Beauty & the Beast
— Star Su
Mama is incapable of tonguing English names even though, after years of being intubated with Dickens in Hong Kong, she can speak the Queen’s English. She gave all my friends nicknames in Chinese based on their most prominent feature. Duck Head. Puff-Puff Cheeks. I was not exempt either. She called to me through the slit of the car window, the aisles of frozen peas and corns, even when I was close to her, under the dark folds of quilted covers. Monn-sta. Little monster. You can imagine the face I had.
When my friend Emmy returned from Korea with folded lids (her mother’s sweet sixteen gift), Mama christened her: Sad Eyes, No Longer Hooded. That kind of pretty doesn’t come cheap, she said. I thought, If we had the money, you would cut my face too.
In school, I was always a step behind everybody else as if I was born the runt of the litter. To make up for it, I clocked in eyeliner before the first bell, clocked it off on the bus home, lipstick too, which I took from my mother’s menagerie, sifting the colors carefully: mauves, reds, corals, blood from open or closed wounds. I chose based on the language Mama last complimented me in, the number of holes in my tights, the height of the snow, or the score of my last chemistry exam. I wrote a paper on lipstick names, hypersexualization, the neatly packaged bullets that we slip in and out of our mouths like prayer. I confess that I keep them like a charm in my pocket, too—a bit of blood that promises me something.
Mama is beautiful and ugly in the way the moon is. Her only blemishes are from where the sun once kissed her. I loved her freckles—craters of chocolate milk—but Jenny’s father lasered them off. Christmas discount. At work, none of her white co-workers asked why she had bandages on her face. At home, a reel of voicemails, Ai-yis asking Mama: how much, how much.
My father always wants to take pictures of her, but she turns her head, a half-lit blur. You’re right, he says. You’re more beautiful in person. She puts on eyeshadow to go to the grocery store. The cashier asks if my sister is in any movies. She gave it up, I say. The story is not false—Mama acted in Hong Kong. Two cop dramas. A perfume campaign.
I never asked why she stopped.
After the surgery, Emmy’s eyes stopped waning. She had always worn lenses, but now they magnified her eyes, filtering her other features into focus.
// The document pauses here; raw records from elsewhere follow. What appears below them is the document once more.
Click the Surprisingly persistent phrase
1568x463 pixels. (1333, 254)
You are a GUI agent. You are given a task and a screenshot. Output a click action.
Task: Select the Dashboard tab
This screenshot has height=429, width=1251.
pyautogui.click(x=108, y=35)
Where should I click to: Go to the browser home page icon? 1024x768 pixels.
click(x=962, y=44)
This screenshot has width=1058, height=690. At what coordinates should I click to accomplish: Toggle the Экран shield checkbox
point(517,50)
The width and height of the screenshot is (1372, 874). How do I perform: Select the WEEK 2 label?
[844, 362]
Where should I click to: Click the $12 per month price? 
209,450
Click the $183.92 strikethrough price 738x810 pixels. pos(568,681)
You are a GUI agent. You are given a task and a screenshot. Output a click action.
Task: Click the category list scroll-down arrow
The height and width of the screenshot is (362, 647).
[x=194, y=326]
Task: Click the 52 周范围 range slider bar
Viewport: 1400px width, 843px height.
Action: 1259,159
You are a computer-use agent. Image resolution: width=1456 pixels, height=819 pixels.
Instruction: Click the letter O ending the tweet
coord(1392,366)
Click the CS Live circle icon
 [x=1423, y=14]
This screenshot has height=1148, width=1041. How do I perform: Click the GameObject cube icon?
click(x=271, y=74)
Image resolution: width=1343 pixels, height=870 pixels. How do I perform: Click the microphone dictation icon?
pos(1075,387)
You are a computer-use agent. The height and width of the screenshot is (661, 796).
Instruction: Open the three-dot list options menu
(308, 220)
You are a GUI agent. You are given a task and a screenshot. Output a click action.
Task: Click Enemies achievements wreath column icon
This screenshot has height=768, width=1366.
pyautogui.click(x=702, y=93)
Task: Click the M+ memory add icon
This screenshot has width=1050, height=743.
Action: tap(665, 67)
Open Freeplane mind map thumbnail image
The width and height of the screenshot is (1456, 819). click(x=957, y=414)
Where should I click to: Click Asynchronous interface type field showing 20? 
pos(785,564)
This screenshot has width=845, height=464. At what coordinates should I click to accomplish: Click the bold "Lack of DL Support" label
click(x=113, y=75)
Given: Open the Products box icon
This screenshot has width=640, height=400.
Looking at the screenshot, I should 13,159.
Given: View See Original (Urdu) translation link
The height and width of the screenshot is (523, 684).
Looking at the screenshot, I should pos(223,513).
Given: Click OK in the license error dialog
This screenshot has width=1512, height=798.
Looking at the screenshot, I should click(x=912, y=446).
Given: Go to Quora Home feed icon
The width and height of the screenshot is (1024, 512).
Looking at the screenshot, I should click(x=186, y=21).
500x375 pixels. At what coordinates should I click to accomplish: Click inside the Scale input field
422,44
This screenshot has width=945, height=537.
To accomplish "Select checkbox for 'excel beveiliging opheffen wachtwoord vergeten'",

When she started missing quartet rehearsals and lost her first chair to me, I imagined she had found a boyfriend who drove her along frozen rivers, spooned her in caramel coffee and designer leather. We watched as she waxed into brilliance. Present only once a month.
Mama tells me over snowflake wood ear soup that Emmy was playing dress-up, not hooky, her handbags tokens from modeling. After the show, Emmy could keep the outfits too. She pronounces Balenciaga, Proenza Schouler, each one a jewel in her mouth, her teeth setting them in yellow enamel. I realize that I’ve been saying them wrong all along.
Drink up. It’ll make your skin crystal white. Like yours? I ask. Like mine, before, she corrects me. She tells me the price of my complexion: how I suckled the cream, left her with a shawl of wrinkled milk, and pomegranates for breasts, kneading them in the shower to find bad seeds. Sorry, I try to say, but she smooths my cheek. This is what mamas are for, she says, to pay for all of their daughter’s wants. I wash down the soup with root beer, my mouth fluorescent.
It will be easier this time, she says. If Emmy can do it, you will be better. More beautiful. Do you want to be a beautiful monster? She watches my face for an answer, for a smile that reflects some of her light.